THE KING said: – Our eldest brother has become the emperor. Since we are his younger brothers he has been ruling over the entire earth and we are ruling over small territories. (38) O highly intelligent one, we are five brothers and the earth is one; for this reason we have been ruling over separate portions. How can we all rule over the whole earth? (39)

Vishwadevi said: – True it is, O king; if the earth is one, why dost thou not, being the eldest, take it and rule over it? (40) Be thou the head of all the brothers and the emperor of the earth. As I am trying for thee so their ministers are also working for them. (41)

The king said: – Our elderst brother is a king and loves us all like his sons. How can I covet his kingdom then? (42)

Vishwadevi said: – Becoming their eldest and securing the kingdom you may also please them, O king. Amongst men seeking kingdom there is none who is the eldest and none who is the youngest. (43)

Markandeya said: – The king having agreed to this the minister Vishwadevi brought all the brothers to his side. (44) He then engaged their priests in the work of their own benediction and the destruction of Khanitra. (45) He sowed dissension amongst his followers by the various means of conciliation, charity and others.
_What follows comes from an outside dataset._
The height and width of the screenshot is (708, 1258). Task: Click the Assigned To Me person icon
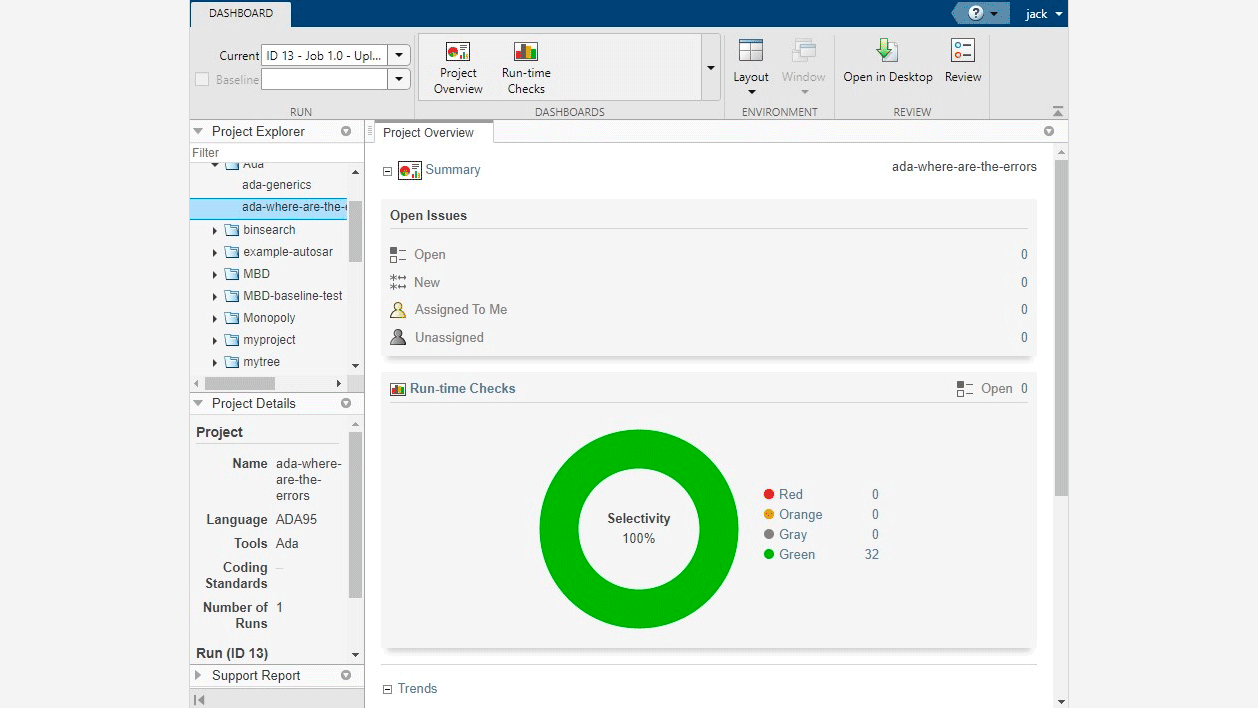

And he set forth continued exertions for continuing his own power. (46) The four priests, having carried on dreadful magical operations day and night, produced four Krityas (female deities). (47) They were greatly fierce, of dreadful faces and of mighty terrific looks. They had uplifted huge darts in their hands and were highly dreadful to look at. (48) They then came where the king Khanitra was. He was not polluted, by any sin and so they were obstructed by the collection of his virtue. (49) Those female deities then simultaneously fell upon the priests of the Kings and Vishwadevi. (50) Thereupon the female deity, by name Nihanti, completely consumed the wicked minister of the king Showri, Vishwadevi, together with the priests. (51)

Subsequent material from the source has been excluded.